MUSCAT — Salalah Methanol Company (SMC) began receiving natural gas supplies at its giant complex within the Salalah Free Zone late last week, marking a key phase in the development of the world-scale project. With the arrival of natural gas — the basic feedstock that will be processed into methanol — the state-of-the-art facility enters the commissioning phase ahead of commercial production scheduled early next year, an official said.
“We have now initiated the commissioning phase, with full production slated to commence only in April 2010. Construction of the plant itself is now over 90 per cent complete, with both the completion and commissioning activities being pursued side by side,” the official told the Observer. Owned jointly by the state-owned Oman Oil Company SAOC (90 per cent) and Oman Energy Trading Company (10 per cent), the Salalah methanol project is by far the largest industrial investment in Dhofar Governorate. At full capacity, the plant will produce around 3,000 metric tonnes of methanol per day, placing it in the ranks of international-sized methanol schemes.
South Korea’s G S Engineering and Contracting is close to completing work on the massive complex under an Engineering-Procurement-Construction (EPC) contract valued at around $720 million. Natural gas for the project is being supplied by the Ministry of Oil and Gas through an existing pipeline owned and operated by Oman Gas Company. The pipeline channels the gas feedstock all the way from Saih Rawl in central Oman to Salalah. Under a Gas Sales Agreement (GSA) concluded with Salalah Methanol, around 4 million standard cubic metres of gas per day (mmsm/day) is earmarked for the project.
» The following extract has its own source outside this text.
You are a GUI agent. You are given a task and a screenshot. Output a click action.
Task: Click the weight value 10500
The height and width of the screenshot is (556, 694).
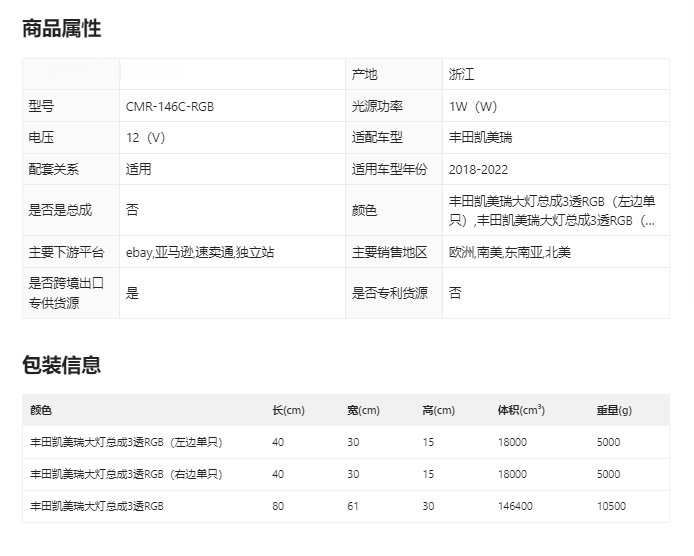[x=611, y=506]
Contractors are also close to completing work on methanol loading arms that will pump the product into methanol carriers calling at the nearby Port of Salalah. Salalah Methanol’s entire output of around 1 million tonnes of methanol per day is initially earmarked for export. The offtaker is Oman Trading International (OTI), a joint venture between Oman Oil Company and Geneva-headquartered Vitol, a reputable worldwide group engaged in the trade and distribution of hydrocarbons, petrochemicals and other commodities. Under its offtake agreement with Salalah Methanol, OTI will market all the available exportable quantity of methanol. OTI has also concluded time charter agreements with the state-owned Oman Shipping Company (OSC) covering the supply of three dedicated tankers for the methanol export business.
When operational, Salalah Methanol is expected to attract investment in secondary petrochemical ventures that will use methanol as feedstock for downstream processing. As an intermediary chemical feedstock, methanol is used in the manufacture of a wide range of chemicals and end-products. It finds primary use in the manufacture of MTBE, a chemical added to gasoline to reduce vehicle exhaust. It is also used in the production of acetic acid, formaldehyde, and a range of other chemicals and intermediary products that can be further processed into added value commodities.
Significantly, SMC’s launch early next year will also reinforce Oman’s credentials as an methanol producer. The country’s first methanol project, run by Oman Methanol Company LLC at the Port of Sohar, commenced operations in October 2007. Both ventures will take the Sultanate’s combined methanol production capacity to an impressive two million tonnes per year.